Entries on where items appear
___

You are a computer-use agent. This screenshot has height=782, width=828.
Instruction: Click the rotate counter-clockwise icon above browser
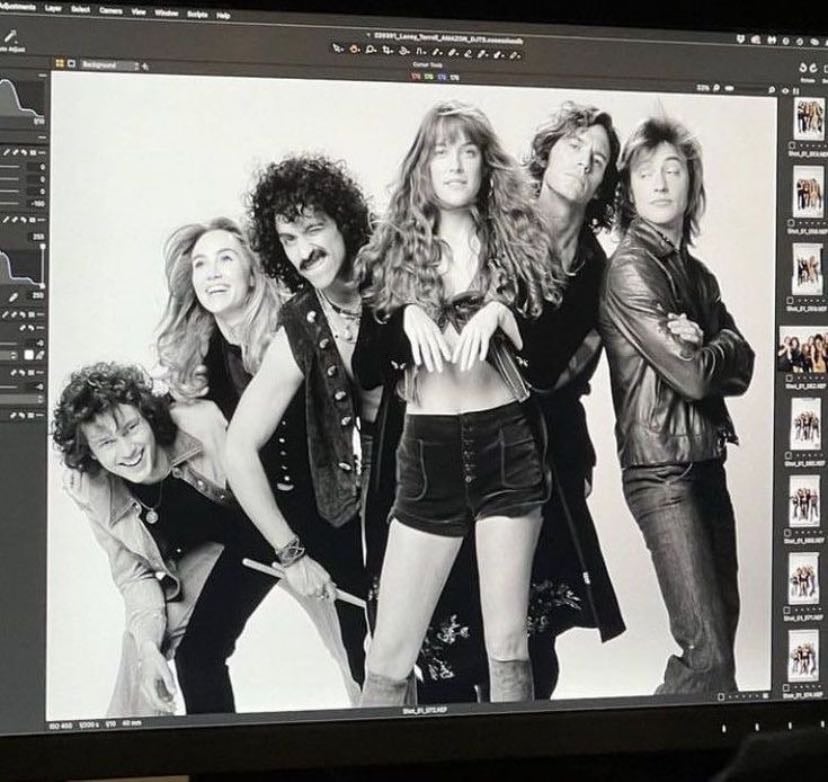point(803,68)
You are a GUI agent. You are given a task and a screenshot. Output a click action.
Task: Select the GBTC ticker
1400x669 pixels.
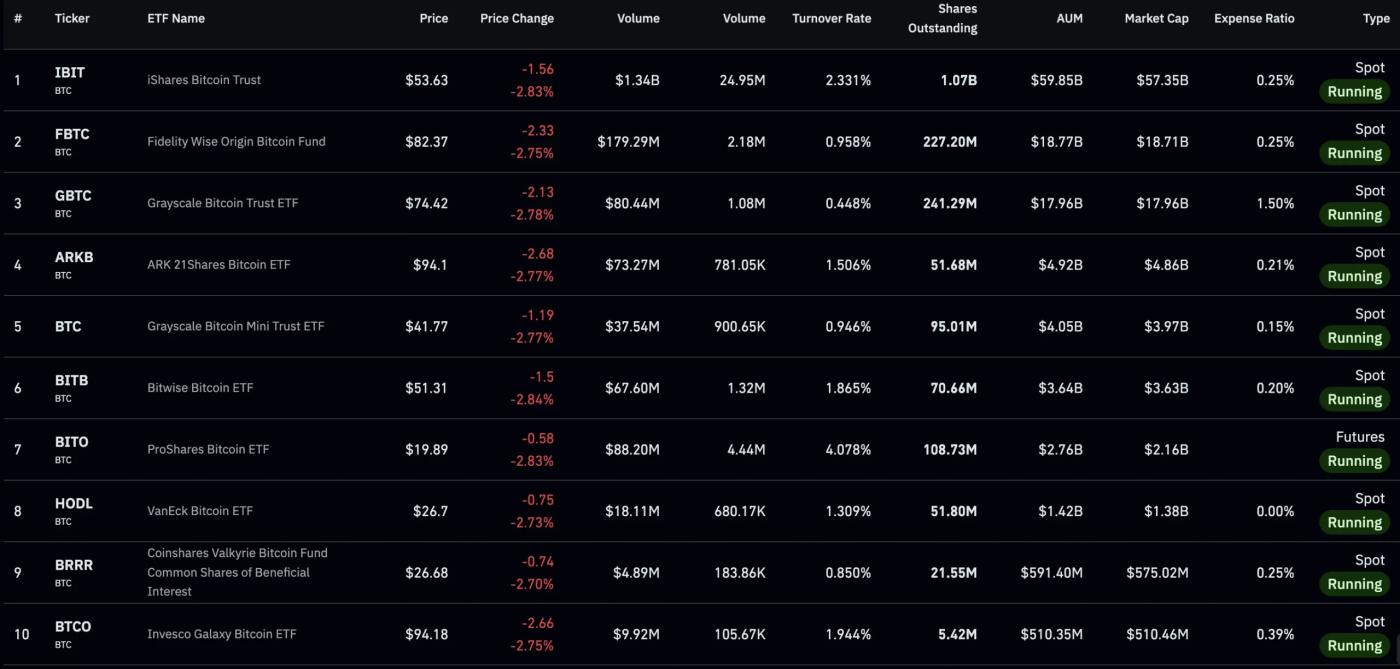pos(73,196)
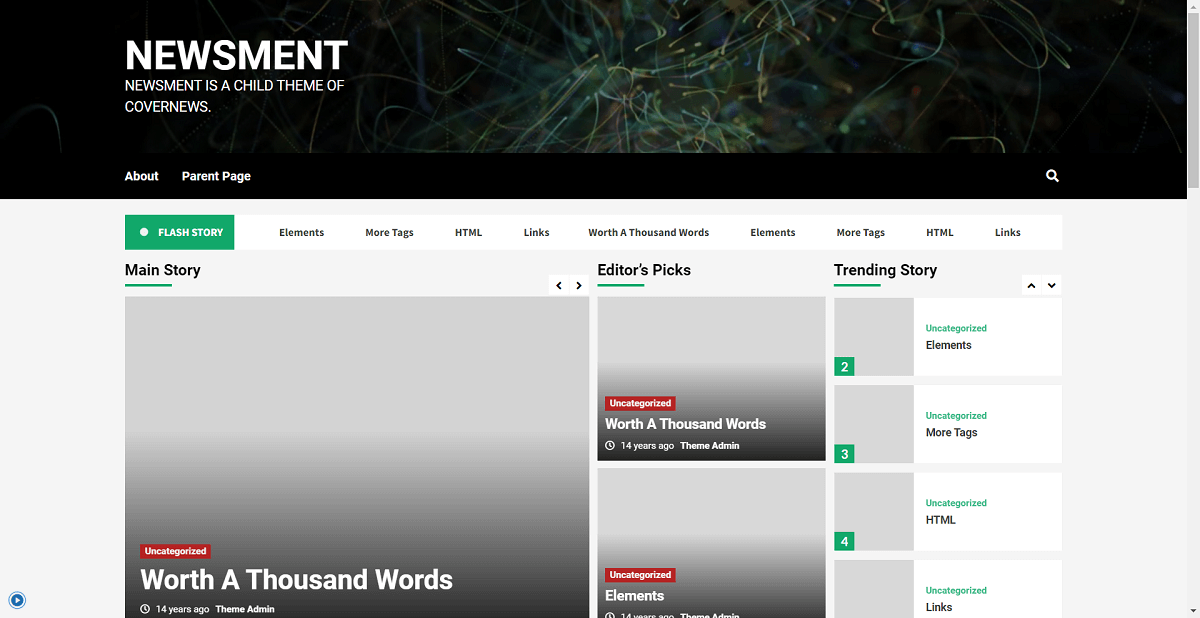This screenshot has height=618, width=1200.
Task: Click the right arrow to advance Main Story
Action: pos(579,285)
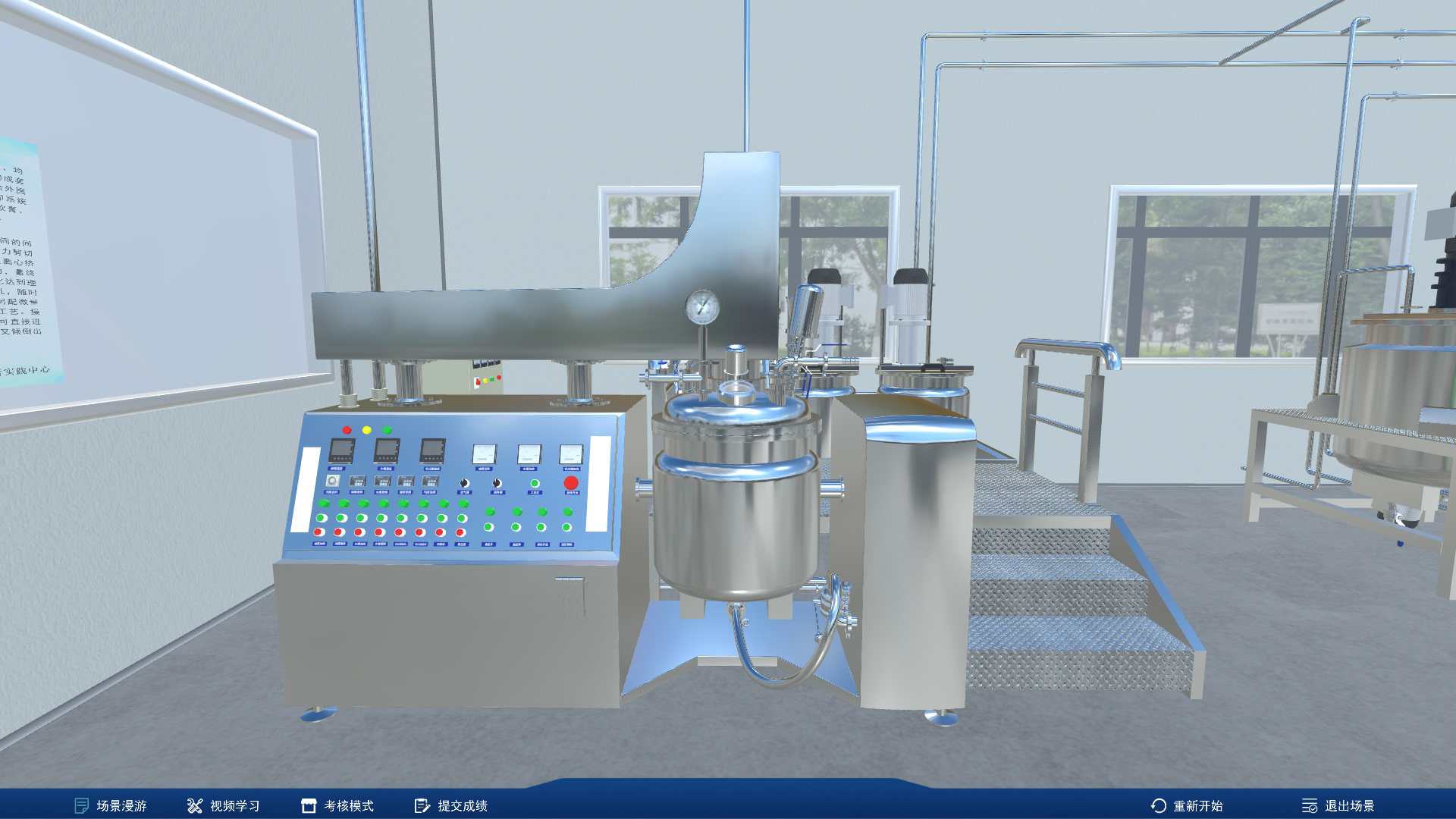Turn the right black rotary knob switch
Image resolution: width=1456 pixels, height=819 pixels.
pos(497,483)
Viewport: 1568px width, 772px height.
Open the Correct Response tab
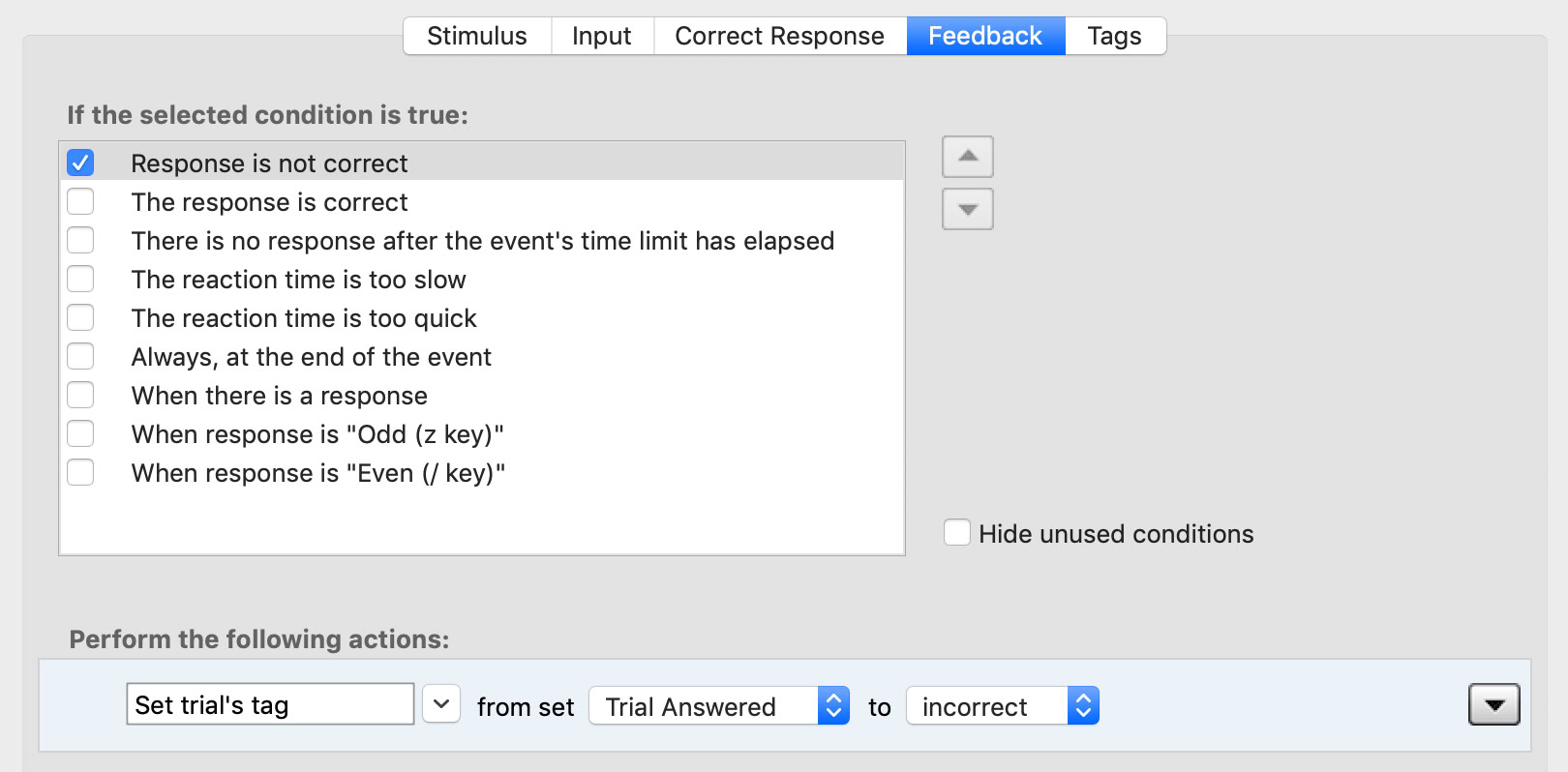[779, 36]
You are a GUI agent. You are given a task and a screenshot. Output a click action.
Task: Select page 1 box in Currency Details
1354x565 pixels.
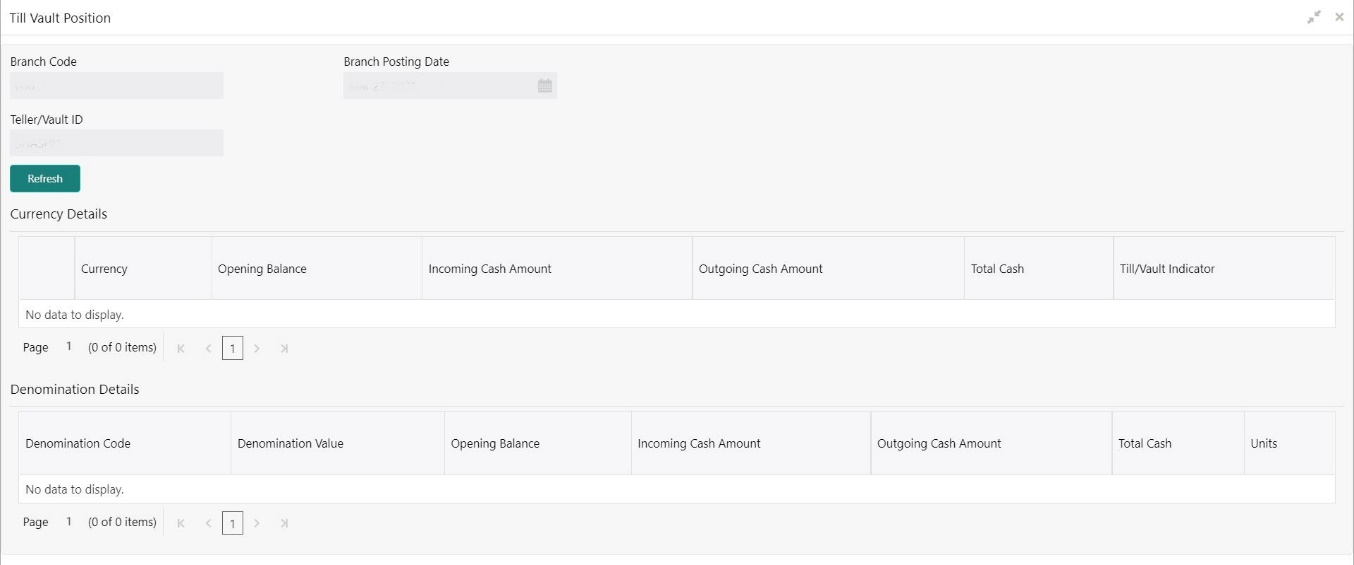point(232,348)
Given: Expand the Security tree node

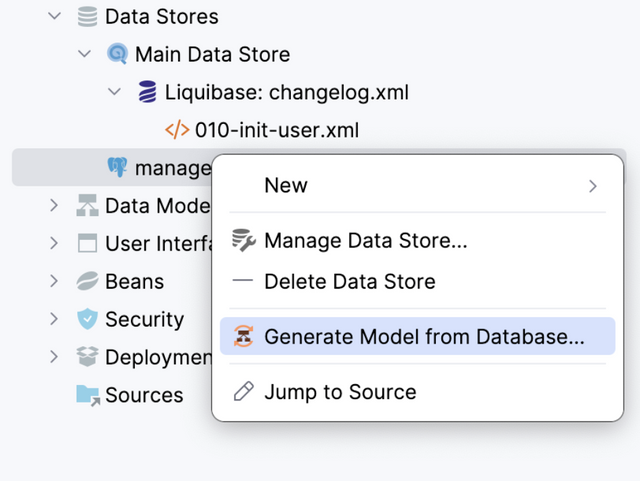Looking at the screenshot, I should [x=54, y=320].
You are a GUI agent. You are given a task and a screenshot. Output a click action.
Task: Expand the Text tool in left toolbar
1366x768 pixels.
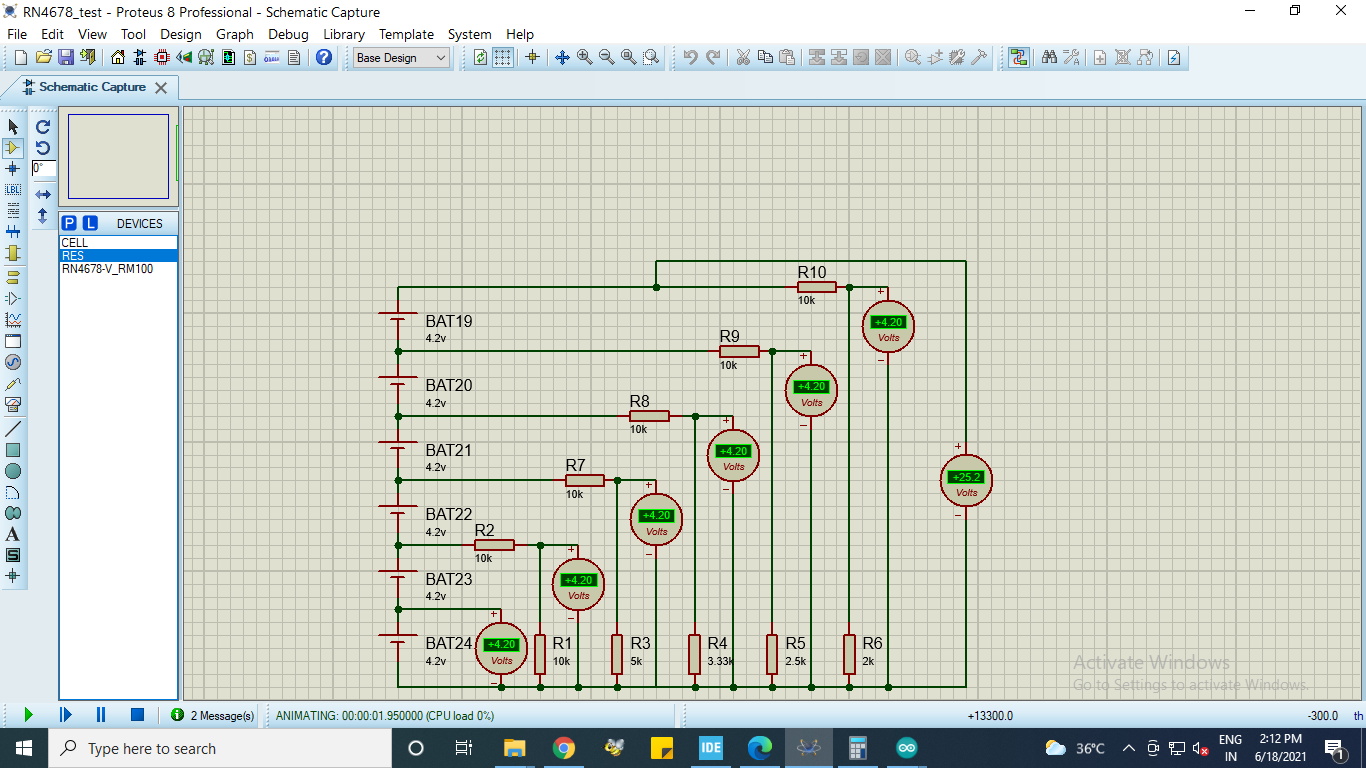(12, 533)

___

** YOUR GOAL **
Duplicate every row above line for line, leaving out the pictures.

** SOLUTION FOR THIS EXERCISE **
You are a computer-use agent. This screenshot has height=782, width=828.
Instruction: Click the rotate counter-clockwise icon above browser
point(803,68)
You are a GUI agent. You are given a task and a screenshot. Output a click action.
Task: Select the GBTC ticker
1400x669 pixels.
pos(73,196)
This screenshot has height=618, width=1200.
Task: Click the right arrow to advance Main Story
Action: pos(579,285)
Turn the right black rotary knob switch
Image resolution: width=1456 pixels, height=819 pixels.
pos(497,483)
Viewport: 1568px width, 772px height.
Open the Correct Response tab
[779, 36]
You are a GUI agent. You are given a task and a screenshot. Output a click action.
Task: Select page 1 box in Currency Details
1354x565 pixels.
point(232,348)
Given: Expand the Security tree node

Looking at the screenshot, I should [x=54, y=320].
You are a GUI agent. You are given a task and a screenshot. Output a click action.
Task: Expand the Text tool in left toolbar
1366x768 pixels.
(12, 533)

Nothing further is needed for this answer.